What is this, a court case? :lol: What was the point in your repeating the question when it had already been answered by two people? For the third time: we have no concrete evidence that Callas sang Brunnhilde's trills, but it's absolutely safe to assume that she did. Is there some reason to doubt this?

Even court cases may be determined on a "preponderance of the evidence" standard. We know that Callas had an excellent trill, and that where trills were written by composers in the music that she sang, she sang them. Can you think of any reason why she would not sing them in Brunnhilde's music? Can there be any _reasonable_ doubt that she did so? Can you think of any reason whatever why she'd leave them out? Is having a recording or sworn testimony that she did so important to your peace of mind? Isn't this whole discussion just a wee bit silly?

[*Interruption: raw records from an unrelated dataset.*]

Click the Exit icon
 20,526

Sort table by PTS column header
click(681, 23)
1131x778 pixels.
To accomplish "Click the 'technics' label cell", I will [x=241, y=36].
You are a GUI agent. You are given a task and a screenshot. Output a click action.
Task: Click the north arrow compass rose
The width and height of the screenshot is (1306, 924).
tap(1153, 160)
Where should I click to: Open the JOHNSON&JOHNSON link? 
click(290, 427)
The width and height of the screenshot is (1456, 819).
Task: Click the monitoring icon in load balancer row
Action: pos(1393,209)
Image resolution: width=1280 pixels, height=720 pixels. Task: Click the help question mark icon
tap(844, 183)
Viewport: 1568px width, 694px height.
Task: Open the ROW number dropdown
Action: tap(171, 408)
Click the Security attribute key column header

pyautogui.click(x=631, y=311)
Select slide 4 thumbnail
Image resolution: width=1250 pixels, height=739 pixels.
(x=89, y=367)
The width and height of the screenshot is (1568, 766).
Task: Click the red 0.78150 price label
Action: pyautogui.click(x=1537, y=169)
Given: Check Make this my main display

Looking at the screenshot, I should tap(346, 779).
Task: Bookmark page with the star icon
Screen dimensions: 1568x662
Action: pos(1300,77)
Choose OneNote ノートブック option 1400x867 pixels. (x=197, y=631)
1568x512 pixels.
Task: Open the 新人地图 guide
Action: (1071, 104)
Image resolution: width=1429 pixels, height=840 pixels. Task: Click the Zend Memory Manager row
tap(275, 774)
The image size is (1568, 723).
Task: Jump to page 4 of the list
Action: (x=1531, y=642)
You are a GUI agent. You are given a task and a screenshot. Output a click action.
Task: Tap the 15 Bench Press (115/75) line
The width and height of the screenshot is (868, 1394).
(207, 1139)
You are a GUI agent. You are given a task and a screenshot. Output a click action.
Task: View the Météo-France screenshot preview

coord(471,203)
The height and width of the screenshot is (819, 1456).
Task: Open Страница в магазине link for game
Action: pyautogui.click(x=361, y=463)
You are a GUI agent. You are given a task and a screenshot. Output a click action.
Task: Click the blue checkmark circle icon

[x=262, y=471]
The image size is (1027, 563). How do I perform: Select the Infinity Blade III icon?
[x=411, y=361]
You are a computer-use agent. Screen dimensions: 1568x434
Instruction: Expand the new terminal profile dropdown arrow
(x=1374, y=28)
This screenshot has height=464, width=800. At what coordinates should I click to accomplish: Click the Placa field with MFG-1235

If you understood anything about Callas, you would know that she was committed to musical accuracy and respect for a composer's instructions, and would have seen those trills as a delightful challenge and an opportunity to exercise her bel canto skills. She would probably have known that many dramatic sopranos couldn't do a proper trill - very likely Serafin would have pointed that out even if she didn't already know it - and she would have enjoyed showing how the music should be sung. Again, if you have a different view, I'm all eyes.


----------



## Orfeo (Nov 14, 2013)

No *Hildegard Behrens* (Levine/MET)?
I for one can't forget that profound sense of resolve mixed with in with that vulnerable femininity. She has such a stage presence and her singing, while not the most powerful, is soulful.


----------



## Seattleoperafan (Mar 24, 2013)

Orfeo said:


> No *Hildegard Behrens* (Levine/MET)?
> I for one can't forget that profound sense of resolve mixed with in with that vulnerable femininity. She has such a stage presence and her singing, while not the most powerful, is soulful.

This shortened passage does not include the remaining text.